¿Apostar es adictivo?

Hacer apuestas deportivas puede ser extremadamente adictivo. Dependiendo del método que utilices y la cantidad de dinero que inviertas en tu bankroll puede ser un hobby que te salga muy caro o una afición muy rentable. Y no es necesario que viajes hasta Las Vegas para conseguir volverte adicto a las apuestas porque no tienes ni que levantarte de tu sillón para hacer una apuesta deportiva.

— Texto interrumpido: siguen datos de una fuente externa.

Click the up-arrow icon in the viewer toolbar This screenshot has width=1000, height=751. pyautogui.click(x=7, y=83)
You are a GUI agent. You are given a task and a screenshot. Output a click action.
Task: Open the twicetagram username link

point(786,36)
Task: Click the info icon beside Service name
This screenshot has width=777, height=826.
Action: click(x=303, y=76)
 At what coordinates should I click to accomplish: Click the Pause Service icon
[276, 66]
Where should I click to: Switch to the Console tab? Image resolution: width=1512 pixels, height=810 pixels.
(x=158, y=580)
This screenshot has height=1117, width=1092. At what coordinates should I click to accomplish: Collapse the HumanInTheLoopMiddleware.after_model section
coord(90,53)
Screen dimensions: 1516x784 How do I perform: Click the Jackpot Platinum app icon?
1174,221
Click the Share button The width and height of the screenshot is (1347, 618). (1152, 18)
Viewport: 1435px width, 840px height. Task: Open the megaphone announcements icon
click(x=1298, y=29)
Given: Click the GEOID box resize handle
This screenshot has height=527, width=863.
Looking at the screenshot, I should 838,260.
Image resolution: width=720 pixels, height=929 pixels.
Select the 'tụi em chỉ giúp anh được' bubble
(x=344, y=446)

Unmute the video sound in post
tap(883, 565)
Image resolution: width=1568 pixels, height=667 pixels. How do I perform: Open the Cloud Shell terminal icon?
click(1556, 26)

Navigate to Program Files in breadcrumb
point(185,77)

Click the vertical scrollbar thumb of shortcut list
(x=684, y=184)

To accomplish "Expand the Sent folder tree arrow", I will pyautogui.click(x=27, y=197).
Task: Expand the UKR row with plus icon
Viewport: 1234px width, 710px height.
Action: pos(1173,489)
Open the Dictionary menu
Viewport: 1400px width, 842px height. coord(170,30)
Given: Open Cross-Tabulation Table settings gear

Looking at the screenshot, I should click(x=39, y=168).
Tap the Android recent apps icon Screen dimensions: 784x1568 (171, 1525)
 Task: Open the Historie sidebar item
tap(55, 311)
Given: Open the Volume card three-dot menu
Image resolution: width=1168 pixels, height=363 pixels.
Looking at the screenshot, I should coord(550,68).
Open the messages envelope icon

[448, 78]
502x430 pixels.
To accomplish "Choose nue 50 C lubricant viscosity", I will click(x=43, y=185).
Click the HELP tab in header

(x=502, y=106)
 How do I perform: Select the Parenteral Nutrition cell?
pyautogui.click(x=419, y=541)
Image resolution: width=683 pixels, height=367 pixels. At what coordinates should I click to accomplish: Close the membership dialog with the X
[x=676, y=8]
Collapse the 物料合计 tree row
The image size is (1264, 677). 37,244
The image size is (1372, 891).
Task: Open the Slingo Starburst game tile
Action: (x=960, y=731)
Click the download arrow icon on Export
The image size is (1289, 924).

Cuando apostamos a un deporte la mejor forma de hacer una buena apuesta es estar bien informado. Hay miles de teorías y estrategias, así como páginas web, reportajes y mucha más parafernalia pero a fin de cuenta todo se resume en poner dinero e intentar averiguar el resultado de un partido o evento deportivo.

fotografia de apuestas adiccion

Hay muchas razones que explican porque hacer apuestas deportivas puede convertirse en una adiccion. A fin de cuentas un fan de los deportes verá el partido igualmente, así que pronto se les ocurre la idea de intentar sacar dinero de esta afición.

Por supuesto lo que los fans no tienen en cuenta es que por más intensamente que mires y animes a un equipo esto no va a influir de ninguna manera en el  resultado final.

Otra razón por la que la gente gasta demasiado es porque es un hábito que no se comparte con la familia. Las personas que hablan de sus apuestas y comentan como les va, suelen ser advertidas por las personas de su entorno cuando se les empieza a ir de las manos. También suelen hacer comentarios si una semana el presupuesto sube demasiado y un “te lo dije “a tiempo de un amigo de confianza muchas veces hace milagros.

Otro peligro es cuando una persona tiene suerte en sus apuestas y su bankroll tiende a crecer exponencialmente. Mantener un bankroll pequeño de 50 o 100 euros hace que si un día lo pierdes todo no sea una gran desgracia.

Pero si nos acostumbramos  a tener un bankroll de 1.000 euros y en una mala racha perdemos la mitad, podemos intentar rellenarlo  quitándonos un dinero que igual ese mes no podemos permitirnos gastar.

Ir vaciando el bankroll y mantenerlo en niveles acorde a nuestro estilo de vida puede evitar disgustos. Recuerda que como en todo en esta vida la moderación será la clave de un juego saludable.